Imperial Metals Corporation (TSX:III) announces the closing of a non-brokered private placement of $115.0 million Face Value of 6% 6-year senior unsecured convertible debentures which is a $15.0 million increase from the $100.0 million Convertible Debenture Face Value offering previously announced on August 14, 2014. The Convertible Debentures provide additional financing to complete and commission the Red Chris mine, fund costs of remediating the effects of the tailings dam breach at the Mount Polley mine, and to fund ongoing operations.
 

As announced, Edco Capital Corporation and The Fairholme Partnership, LP have each purchased $40.0 million, or 34.8%, of the Convertible Debentures. Subject to adjustment, each $12.00 of Face Value is convertible into one common share of Imperial upon at least 61 days advance notice. The Convertible Debentures are not callable unless the closing price of Imperial’s common shares exceeds 125% of the conversion price for at least 30 consecutive days. Interest will be payable semi-annually, with the first payment due on June 30, 2015. At the option of the Company, subject to the separate approval of the TSX and compliance with all applicable securities laws, such interest may be paid through the issuance of additional Convertible Debentures or Imperial’s common shares.
 

Edco is owned by N. Murray Edwards, a significant shareholder of the Company. Fairholme and parties related to it are also significant shareholders of the Company. The issue of Convertible Debentures to Edco and Fairholme constitute “related party transactions” within the meaning of Multilateral Instrument 61-101 – Protection of Minority Security Holders in a Special Transaction (“MI 61-101”). The Convertible Debentures purchased by Edco and Fairholme are exempt from the formal valuation and minority approval requirements of MI 61-101 pursuant to section 5.5(a) and 5.7(1)(a) of MI 61-101, respectively, as they represent less than 25% of the Company’s market capitalization.
 

Mr.

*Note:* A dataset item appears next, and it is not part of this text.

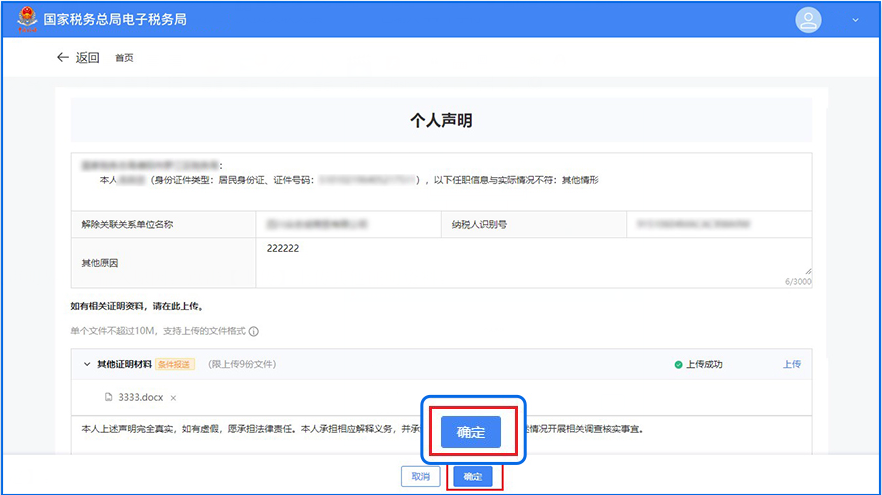Click the back arrow icon
882x495 pixels.
[x=63, y=58]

Edwards announces that, through Edco, he can now acquire up to an additional 3,333,333 common shares of Imperial in the event of conversion pursuant to the terms and conditions of its $40.0 million Convertible Debenture. Assuming the conversion of the entire $40.0 million Convertible Debenture, as well as the exercise of all warrants currently held by Mr. Edwards and his affiliates, Mr. Edwards would then beneficially own 31,101,815 common shares, representing approximately 39.3% of the then issued common shares of the Company. Mr. Edwards indicated that Edco’s acquisition of the Convertible Debenture was for investment purposes and that he may acquire additional common shares, debentures, warrants or other securities of Imperial from time to time, depending on market conditions. A copy of Mr. Edwards’ early warning report may be obtained from the persons set forth below.
 

The material change report in relation to this transaction will be filed less than 21 days before closing as the Company completed this transaction on September 3, 2014 since all necessary approvals had been received and the Company wished to complete the transaction as soon as was commercially feasible after such approvals were received.
 

This announcement does not constitute an offer of securities for sale in the United States of America. These securities may not be offered or sold in the United States absent registration or an exemption from registration. Any public offering of securities to be made in the United States will be made by means of a prospectus that may be obtained from the Company and that will contain detailed information about the Company and management, as well as financial statements.
 

About Imperial
 

Imperial is an exploration, mine development and operating company based in Vancouver, British Columbia. The Company operates the Mount Polley copper/gold mine in British Columbia and the Sterling gold mine in Nevada. Imperial has 50% interest in the Huckleberry copper mine and has 50% interest in the Ruddock Creek lead/zinc property, both in British Columbia. Imperial is in development of its wholly owned Red Chris copper/gold property in British Columbia.